Saturday, March 28, 2015

13 French Street (Gil Brewer, 1951)

Very Edgar Allan Poe-ish beginning. Our hero arrives in a secluded countryside house visiting his old friend who lives there with his hot wife and ageing mother. Something's definitely wrong, and this delightfully dark and sinister atmosphere is nicely rounded up in the following dinner scene:

Dinner was a wake. We sat for three quarters of an hour over a rare roast of beef. And I met Verne's mother. Yes. Really there were three corpses at that table. The old woman, Verne, and the roast of beef.

Things then move forward pretty quickly with a somehow predictable sequence of an affair, a murder and a case of blackmail. Needles to say, we know from the start it will end tragically.

But it's still great. The affair between Petra and Alex is all about sex. Very carnal stuff. There are no profound declarations of love made while watching the sunset. To be honest, Petra does seem to be a bit confused and cannot make a distinction between love and lust. Her husband is impotent, making him "a machine with one part not working" to her. So "there's nothing wrong with him, only I'm too much for him... He couldn't keep me - happy", which leads to a conclusion that "He's sapped. He's a dead weight. He can't do anything any more.

On the other hand, Alex's reasoning is much more straightforward: he's simply horny as hell. And he cannot handle the guilt of fucking his best friend's wife and deceiving his fiancee, so he turns to heavy drinking. What a sissy :) But there's a great feeling of fatality and inability to control his destiny right through the book's opening sentence: "Petra's letters should have warned me." to the realisation that "you are stuck like a fly in the glue".

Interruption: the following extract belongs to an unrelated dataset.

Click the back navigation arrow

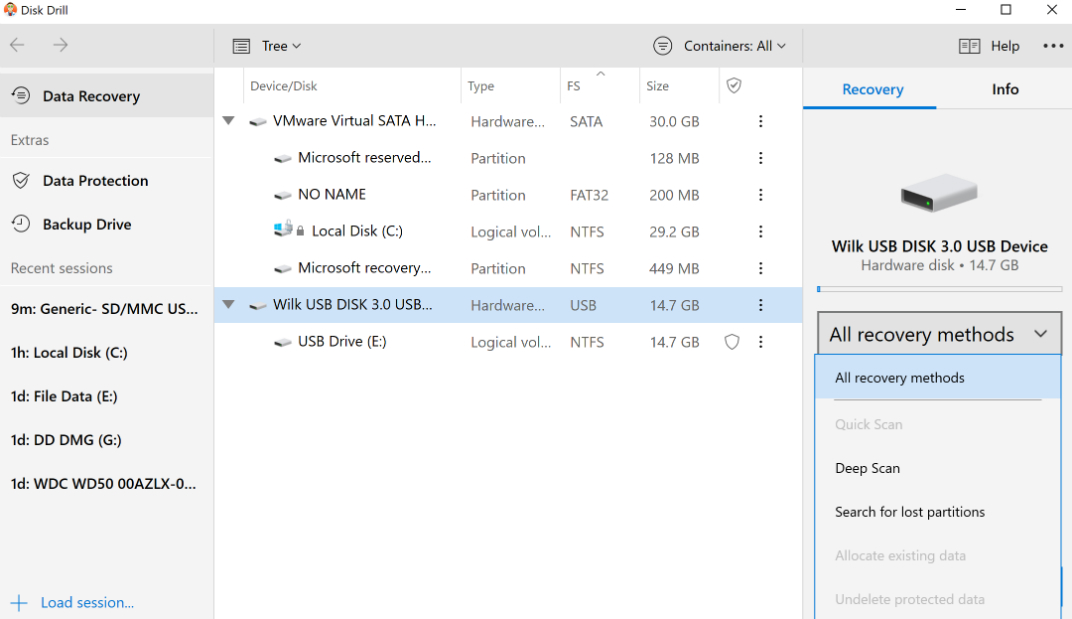pos(17,45)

The story is clever too. It's basically a drama about the damaged people in post-war America and not really a crime/mystery thing, although it smartly disguises itself as one. Jenny's character definitely plays some role since she has/had a relationship with Verne, but this never gets fully revealed, so the reader expects some kind of a twist. At least I did. I also liked that it didn't follow the usual pattern in which the hero gets fucked at the end and the femme fatale walks away unpunished.

Hot stuff. Real page-turner.

4/5

Facts:

Hero
Alex -An archeologist with no place to dig and with no one to give a damn if he did dig - but with a dream.

Location
Fictitious (I think) town of Allayne

Body count:  3

Object of desire: 
Sex/Money for Petra, Sex for Alex

Dames
It's all about Petra (btw the very first word in the book is her name):

She was tall, slimly provocative. All in black. Black hair, worn long, tumbling around her shoulders. Black eyes, all pupil, or all iris. Her skin was very white. Her black eyebrows arched slightly, making her eyes seem bolder than ever, and her smile had shock value. Long-legged, full-breasted, and the neckline of her dress reached down. Down. She was bold, beautiful woman.

Petra. She stood alone. There was nobody like Petra. One image was made, then the gods shattered the cast. Why?

Her breasts were large, perfectly formed, upthrusting, and firm. Her body was flawless, as if she had been carved with some lusty godlike precision from a warm, utterly unblemished slab of pure alabaster.


Blackouts
Lust and guilt drive Alex to drink himself into oblivion:

I barely made it to the toilet. I blacked out in an agony of retching, tearing the stuff up, trying to vomit all the crazy hell out of the bottom of my guts.

Title: 
Book's very first paragraph:

The minute I stepped through the doorway at 13 French Street, I sensed something wrong - something I couldn't nail down. But she closed the door before I had a chance to run.

Also, a bit of (not exactly subtle) symbolism. Number 13 doesn't need an explanation, and the France part of the title comes from Alex and Verne's serving in France during WW2, where their friendship was forged, and Verne (admittedly drunk) had promised Alex that they would share his future wife.

Edition:  Fawcett Publications' Gold Medal #211, 1951

Cover
See 'Dames' section

Cool lines:  
He looked as if somebody had machine-gunned his soul. 

His voice was hollow, and when he smiled it wasn't a smile at all, just a torturing of the muscles around his mouth.